§ WHAT TO WORK ON
The records should be copied out again with no alteration.

Collected data
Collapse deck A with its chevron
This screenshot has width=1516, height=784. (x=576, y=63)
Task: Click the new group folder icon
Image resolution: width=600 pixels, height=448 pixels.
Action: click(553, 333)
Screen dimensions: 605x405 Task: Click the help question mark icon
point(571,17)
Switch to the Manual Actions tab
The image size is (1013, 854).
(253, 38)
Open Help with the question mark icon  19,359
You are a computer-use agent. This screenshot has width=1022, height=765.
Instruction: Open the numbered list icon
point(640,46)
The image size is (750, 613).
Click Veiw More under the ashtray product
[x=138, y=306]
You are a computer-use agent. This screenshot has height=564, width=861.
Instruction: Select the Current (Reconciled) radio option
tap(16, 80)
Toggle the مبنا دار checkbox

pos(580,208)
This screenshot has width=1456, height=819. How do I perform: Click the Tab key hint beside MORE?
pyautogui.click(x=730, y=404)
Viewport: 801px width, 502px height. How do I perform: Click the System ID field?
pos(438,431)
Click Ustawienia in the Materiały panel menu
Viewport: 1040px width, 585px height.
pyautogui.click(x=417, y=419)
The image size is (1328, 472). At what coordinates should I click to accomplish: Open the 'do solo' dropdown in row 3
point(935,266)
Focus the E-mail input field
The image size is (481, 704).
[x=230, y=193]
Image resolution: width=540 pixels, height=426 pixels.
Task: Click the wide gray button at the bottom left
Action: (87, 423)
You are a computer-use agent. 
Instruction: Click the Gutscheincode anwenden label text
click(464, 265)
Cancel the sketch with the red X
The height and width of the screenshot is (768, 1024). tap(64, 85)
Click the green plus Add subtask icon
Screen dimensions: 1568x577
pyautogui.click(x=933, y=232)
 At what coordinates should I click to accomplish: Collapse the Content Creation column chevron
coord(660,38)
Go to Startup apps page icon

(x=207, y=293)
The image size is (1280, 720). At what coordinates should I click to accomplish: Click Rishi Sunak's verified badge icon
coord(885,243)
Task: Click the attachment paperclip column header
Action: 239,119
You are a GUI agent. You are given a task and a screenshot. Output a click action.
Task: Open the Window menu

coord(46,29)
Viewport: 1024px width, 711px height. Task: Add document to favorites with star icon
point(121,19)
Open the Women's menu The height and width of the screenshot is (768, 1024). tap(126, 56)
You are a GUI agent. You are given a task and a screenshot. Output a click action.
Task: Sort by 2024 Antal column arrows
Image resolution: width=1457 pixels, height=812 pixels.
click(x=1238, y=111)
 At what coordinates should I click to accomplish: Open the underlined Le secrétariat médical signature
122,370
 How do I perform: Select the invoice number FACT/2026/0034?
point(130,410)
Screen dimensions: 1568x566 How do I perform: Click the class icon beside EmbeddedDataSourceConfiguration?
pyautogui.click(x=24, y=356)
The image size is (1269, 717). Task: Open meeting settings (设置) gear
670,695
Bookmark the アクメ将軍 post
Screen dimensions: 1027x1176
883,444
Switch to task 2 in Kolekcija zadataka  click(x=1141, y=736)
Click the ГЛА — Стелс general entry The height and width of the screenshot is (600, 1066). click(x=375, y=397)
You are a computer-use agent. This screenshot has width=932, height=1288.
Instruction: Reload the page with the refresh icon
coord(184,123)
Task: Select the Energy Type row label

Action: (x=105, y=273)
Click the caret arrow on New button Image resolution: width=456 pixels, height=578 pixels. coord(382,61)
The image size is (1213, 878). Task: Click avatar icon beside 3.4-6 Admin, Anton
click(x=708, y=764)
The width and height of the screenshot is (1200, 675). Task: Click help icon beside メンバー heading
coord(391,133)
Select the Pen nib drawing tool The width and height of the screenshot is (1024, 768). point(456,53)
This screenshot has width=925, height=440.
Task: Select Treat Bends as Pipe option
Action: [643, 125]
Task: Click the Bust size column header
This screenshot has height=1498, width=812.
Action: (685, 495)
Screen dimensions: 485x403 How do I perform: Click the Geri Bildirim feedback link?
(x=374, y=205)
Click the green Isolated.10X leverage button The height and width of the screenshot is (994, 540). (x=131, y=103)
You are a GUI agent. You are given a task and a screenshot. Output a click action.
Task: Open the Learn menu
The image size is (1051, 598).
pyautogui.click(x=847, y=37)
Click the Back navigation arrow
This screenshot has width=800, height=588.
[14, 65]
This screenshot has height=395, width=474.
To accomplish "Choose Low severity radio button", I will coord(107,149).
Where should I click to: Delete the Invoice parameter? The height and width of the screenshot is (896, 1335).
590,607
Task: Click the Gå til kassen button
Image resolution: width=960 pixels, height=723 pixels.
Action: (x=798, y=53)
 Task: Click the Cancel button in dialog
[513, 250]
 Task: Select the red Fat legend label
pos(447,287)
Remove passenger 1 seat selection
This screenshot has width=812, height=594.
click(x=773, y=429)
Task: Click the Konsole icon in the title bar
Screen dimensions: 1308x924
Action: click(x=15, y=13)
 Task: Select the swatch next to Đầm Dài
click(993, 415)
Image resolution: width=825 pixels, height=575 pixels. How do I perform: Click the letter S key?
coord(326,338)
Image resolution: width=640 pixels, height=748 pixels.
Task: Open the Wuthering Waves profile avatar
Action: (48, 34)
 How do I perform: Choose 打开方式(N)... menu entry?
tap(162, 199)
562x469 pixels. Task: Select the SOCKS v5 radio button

§ RESPONSE AREA
Collapse deck A with its chevron
This screenshot has width=1516, height=784. (x=576, y=63)
Task: Click the new group folder icon
Image resolution: width=600 pixels, height=448 pixels.
Action: click(553, 333)
Screen dimensions: 605x405 Task: Click the help question mark icon
point(571,17)
Switch to the Manual Actions tab
The image size is (1013, 854).
(253, 38)
Open Help with the question mark icon  19,359
You are a computer-use agent. This screenshot has width=1022, height=765.
Instruction: Open the numbered list icon
point(640,46)
The image size is (750, 613).
Click Veiw More under the ashtray product
[x=138, y=306]
You are a computer-use agent. This screenshot has height=564, width=861.
Instruction: Select the Current (Reconciled) radio option
tap(16, 80)
Toggle the مبنا دار checkbox

pos(580,208)
This screenshot has width=1456, height=819. How do I perform: Click the Tab key hint beside MORE?
pyautogui.click(x=730, y=404)
Viewport: 801px width, 502px height. How do I perform: Click the System ID field?
pos(438,431)
Click Ustawienia in the Materiały panel menu
Viewport: 1040px width, 585px height.
pyautogui.click(x=417, y=419)
The image size is (1328, 472). At what coordinates should I click to accomplish: Open the 'do solo' dropdown in row 3
point(935,266)
Focus the E-mail input field
The image size is (481, 704).
[x=230, y=193]
Image resolution: width=540 pixels, height=426 pixels.
Task: Click the wide gray button at the bottom left
Action: (87, 423)
You are a computer-use agent. 
Instruction: Click the Gutscheincode anwenden label text
click(464, 265)
Cancel the sketch with the red X
The height and width of the screenshot is (768, 1024). tap(64, 85)
Click the green plus Add subtask icon
Screen dimensions: 1568x577
pyautogui.click(x=933, y=232)
 At what coordinates should I click to accomplish: Collapse the Content Creation column chevron
coord(660,38)
Go to Startup apps page icon

(x=207, y=293)
The image size is (1280, 720). At what coordinates should I click to accomplish: Click Rishi Sunak's verified badge icon
coord(885,243)
Task: Click the attachment paperclip column header
Action: 239,119
You are a GUI agent. You are given a task and a screenshot. Output a click action.
Task: Open the Window menu

coord(46,29)
Viewport: 1024px width, 711px height. Task: Add document to favorites with star icon
point(121,19)
Open the Women's menu The height and width of the screenshot is (768, 1024). tap(126, 56)
You are a GUI agent. You are given a task and a screenshot. Output a click action.
Task: Sort by 2024 Antal column arrows
Image resolution: width=1457 pixels, height=812 pixels.
click(x=1238, y=111)
 At what coordinates should I click to accomplish: Open the underlined Le secrétariat médical signature
122,370
 How do I perform: Select the invoice number FACT/2026/0034?
point(130,410)
Screen dimensions: 1568x566 How do I perform: Click the class icon beside EmbeddedDataSourceConfiguration?
pyautogui.click(x=24, y=356)
The image size is (1269, 717). Task: Open meeting settings (设置) gear
670,695
Bookmark the アクメ将軍 post
Screen dimensions: 1027x1176
883,444
Switch to task 2 in Kolekcija zadataka  click(x=1141, y=736)
Click the ГЛА — Стелс general entry The height and width of the screenshot is (600, 1066). click(x=375, y=397)
You are a computer-use agent. This screenshot has width=932, height=1288.
Instruction: Reload the page with the refresh icon
coord(184,123)
Task: Select the Energy Type row label

Action: (x=105, y=273)
Click the caret arrow on New button Image resolution: width=456 pixels, height=578 pixels. coord(382,61)
The image size is (1213, 878). Task: Click avatar icon beside 3.4-6 Admin, Anton
click(x=708, y=764)
The width and height of the screenshot is (1200, 675). Task: Click help icon beside メンバー heading
coord(391,133)
Select the Pen nib drawing tool The width and height of the screenshot is (1024, 768). point(456,53)
This screenshot has width=925, height=440.
Task: Select Treat Bends as Pipe option
Action: [643, 125]
Task: Click the Bust size column header
This screenshot has height=1498, width=812.
Action: (685, 495)
Screen dimensions: 485x403 How do I perform: Click the Geri Bildirim feedback link?
(x=374, y=205)
Click the green Isolated.10X leverage button The height and width of the screenshot is (994, 540). (x=131, y=103)
You are a GUI agent. You are given a task and a screenshot. Output a click action.
Task: Open the Learn menu
The image size is (1051, 598).
pyautogui.click(x=847, y=37)
Click the Back navigation arrow
This screenshot has width=800, height=588.
[14, 65]
This screenshot has height=395, width=474.
To accomplish "Choose Low severity radio button", I will coord(107,149).
Where should I click to: Delete the Invoice parameter? The height and width of the screenshot is (896, 1335).
590,607
Task: Click the Gå til kassen button
Image resolution: width=960 pixels, height=723 pixels.
Action: (x=798, y=53)
 Task: Click the Cancel button in dialog
[513, 250]
 Task: Select the red Fat legend label
pos(447,287)
Remove passenger 1 seat selection
This screenshot has width=812, height=594.
click(x=773, y=429)
Task: Click the Konsole icon in the title bar
Screen dimensions: 1308x924
Action: click(x=15, y=13)
 Task: Select the swatch next to Đầm Dài
click(993, 415)
Image resolution: width=825 pixels, height=575 pixels. How do I perform: Click the letter S key?
coord(326,338)
Image resolution: width=640 pixels, height=748 pixels.
Task: Open the Wuthering Waves profile avatar
Action: (48, 34)
 How do I perform: Choose 打开方式(N)... menu entry?
tap(162, 199)
562x469 pixels. Task: Select the SOCKS v5 radio button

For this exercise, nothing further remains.